A better place to look for answers would have been the Wealthy Nation website, which I ran and which is still up for anybody to see. I had recognised early on what big trouble was looming on the currency front, and set out to explore alternative policies. I used to get fuming phone-calls from Yes Scotland telling me to stop and stick to the official line, but I just told them what to do with it.

The answer Wealthy Nation came to was that independent Scotland could continue to use the pound without a formal currency union: this was exactly the system in place before 1845. It could be done whether the government in London liked it or not, so it is hardly a matter, as the First Minister seems to think, of who owns the pound, if that question has any meaning. More important is the fact that sterling has long been an international reserve currency free for any country to use. Many other countries do still use it.

In the period straight after the Second World War, about half the reserves held by sovereign states worldwide were in sterling. Today, following more than half a century of British economic decline, the share has sunk to 10 per cent – but that is still quite a chunk, more than for any other currency except the dollar and the euro and the yen. At the moment the pound’s share happens to be rising.

If the Czechs want to build a dam or the Poles to construct a power station, in particular if the project involves internationally traded goods and services, they are quite likely to borrow the necessary in sterling from the money markets in London. Such completely unrestricted access helps to make the City the profitable motor of the British economy.

Should Osborne or a future chancellor want to stop Scotland using sterling, he would need to put up barriers to this kind of business.

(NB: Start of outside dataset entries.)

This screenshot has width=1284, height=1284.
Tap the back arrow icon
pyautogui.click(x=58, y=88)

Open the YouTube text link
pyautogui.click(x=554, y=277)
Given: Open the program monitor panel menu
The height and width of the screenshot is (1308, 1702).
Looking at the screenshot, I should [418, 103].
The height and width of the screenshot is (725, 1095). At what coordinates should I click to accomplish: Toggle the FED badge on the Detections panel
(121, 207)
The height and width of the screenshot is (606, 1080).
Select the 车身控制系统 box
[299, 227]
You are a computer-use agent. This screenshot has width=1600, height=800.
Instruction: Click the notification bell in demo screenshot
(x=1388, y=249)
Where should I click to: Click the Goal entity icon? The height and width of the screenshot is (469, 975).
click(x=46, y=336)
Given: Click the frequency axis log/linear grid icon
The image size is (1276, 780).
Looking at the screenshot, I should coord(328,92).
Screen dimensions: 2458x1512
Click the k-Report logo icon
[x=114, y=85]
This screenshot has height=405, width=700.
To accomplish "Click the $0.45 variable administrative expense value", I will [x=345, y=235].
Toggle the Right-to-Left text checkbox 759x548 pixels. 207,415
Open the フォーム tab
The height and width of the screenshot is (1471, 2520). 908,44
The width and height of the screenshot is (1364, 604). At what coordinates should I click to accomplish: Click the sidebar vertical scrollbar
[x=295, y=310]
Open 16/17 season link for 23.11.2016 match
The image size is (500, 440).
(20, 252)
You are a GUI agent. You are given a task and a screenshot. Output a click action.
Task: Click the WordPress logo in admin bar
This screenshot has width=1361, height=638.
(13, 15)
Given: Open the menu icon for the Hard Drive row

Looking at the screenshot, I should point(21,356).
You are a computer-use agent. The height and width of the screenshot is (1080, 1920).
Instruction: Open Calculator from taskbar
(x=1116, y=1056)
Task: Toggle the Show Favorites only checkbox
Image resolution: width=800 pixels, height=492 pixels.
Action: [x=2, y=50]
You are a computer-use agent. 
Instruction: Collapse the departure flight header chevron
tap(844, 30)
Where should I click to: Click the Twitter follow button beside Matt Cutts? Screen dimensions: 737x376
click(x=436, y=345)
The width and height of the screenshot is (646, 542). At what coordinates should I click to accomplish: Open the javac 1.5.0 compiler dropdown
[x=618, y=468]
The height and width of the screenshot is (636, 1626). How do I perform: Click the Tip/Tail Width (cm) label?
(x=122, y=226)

He would have to erect exchange controls and restrict the volume of pounds traded or purchased. But the controls would be ineffective against Scotland alone because we could never be stopped from trading or purchasing in Frankfurt or Luxembourg instead – these would have therefore to be general controls, directed against all foreign countries, not just one. So far from ruining Scotland, they would herald the end of the City as an open market place. It could not be done.

I always suspected Osborne was bluffing, and that if we had voted Yes in the referendum he would have been saying something rather different the morning after from what he had said the day before. But even if my judgment was wrong, we still had the word of Sir Mervyn King, for ten years governor of the Bank of England (and a cleverer man than Osborne), when he surveyed this battlefield after the dust had settled.

There was a solution to the currency question, Sir Mervyn mused: “and that is that nothing happens. Scotland just carries on using sterling. I think that would have been totally feasible: there was no need for an independent currency, that wouldn’t have posed any threat or difficulty for an independent Scotland. And I see absolutely no reason why it would have caused a problem for the Bank of England to allow banks to keep on functioning in Scotland.”

With this, Sir Mervyn actually joins Karl Marx and Friedrich von Hayek in calling for the resurrection of the old Scottish banking system. Count me in too: that option would give us stability in continuing with the same currency, yet open up the freedom to rebuild the banks with a greater sense of responsibility to their customers and to the nation than they showed in the hectic years before their downfall. To any venture there is always a downside, and we would still need to deal with the problem of the lender of last resort – but that’s a subject for another column. Meanwhile, if we can’t get married to the pound sterling, let’s propose to be a bidie-in.